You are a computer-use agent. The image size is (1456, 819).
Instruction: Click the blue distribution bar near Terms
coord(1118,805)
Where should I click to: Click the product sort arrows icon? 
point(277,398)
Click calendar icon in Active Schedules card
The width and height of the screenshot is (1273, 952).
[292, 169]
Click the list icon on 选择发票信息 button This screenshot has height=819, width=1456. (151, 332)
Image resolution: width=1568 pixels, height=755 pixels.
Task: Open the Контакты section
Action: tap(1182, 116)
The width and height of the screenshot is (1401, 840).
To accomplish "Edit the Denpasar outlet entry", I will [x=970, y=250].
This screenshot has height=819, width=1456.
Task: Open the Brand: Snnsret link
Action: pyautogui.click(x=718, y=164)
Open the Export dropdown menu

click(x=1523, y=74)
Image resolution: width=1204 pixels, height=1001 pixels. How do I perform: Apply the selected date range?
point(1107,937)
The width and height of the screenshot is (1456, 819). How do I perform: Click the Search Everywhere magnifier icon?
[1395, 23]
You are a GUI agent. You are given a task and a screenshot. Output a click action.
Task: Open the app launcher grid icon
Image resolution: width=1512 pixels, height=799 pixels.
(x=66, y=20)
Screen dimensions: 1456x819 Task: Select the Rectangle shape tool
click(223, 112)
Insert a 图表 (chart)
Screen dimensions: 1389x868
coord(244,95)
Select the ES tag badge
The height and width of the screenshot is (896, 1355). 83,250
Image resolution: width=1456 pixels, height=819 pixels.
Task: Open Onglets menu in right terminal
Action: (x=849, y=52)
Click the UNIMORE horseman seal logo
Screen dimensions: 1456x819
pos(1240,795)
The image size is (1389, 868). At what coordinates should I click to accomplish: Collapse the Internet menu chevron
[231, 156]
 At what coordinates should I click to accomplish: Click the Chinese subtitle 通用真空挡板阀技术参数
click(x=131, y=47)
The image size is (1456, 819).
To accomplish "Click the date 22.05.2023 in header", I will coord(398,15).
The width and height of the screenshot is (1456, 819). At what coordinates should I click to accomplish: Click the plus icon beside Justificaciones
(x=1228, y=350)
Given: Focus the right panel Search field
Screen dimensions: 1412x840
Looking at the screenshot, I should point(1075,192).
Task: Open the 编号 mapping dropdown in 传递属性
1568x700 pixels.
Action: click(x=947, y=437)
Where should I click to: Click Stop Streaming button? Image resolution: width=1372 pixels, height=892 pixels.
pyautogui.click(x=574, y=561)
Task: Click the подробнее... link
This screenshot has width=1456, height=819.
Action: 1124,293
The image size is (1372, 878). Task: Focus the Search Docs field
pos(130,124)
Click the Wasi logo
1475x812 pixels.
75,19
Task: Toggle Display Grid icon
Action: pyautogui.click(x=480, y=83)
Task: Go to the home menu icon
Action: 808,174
----------------
▶ PROBLEM STATEMENT
Using the listing above, tally how many lines include the word "agent". Write only the number.

▶ RESULT FOR THIS TASK
2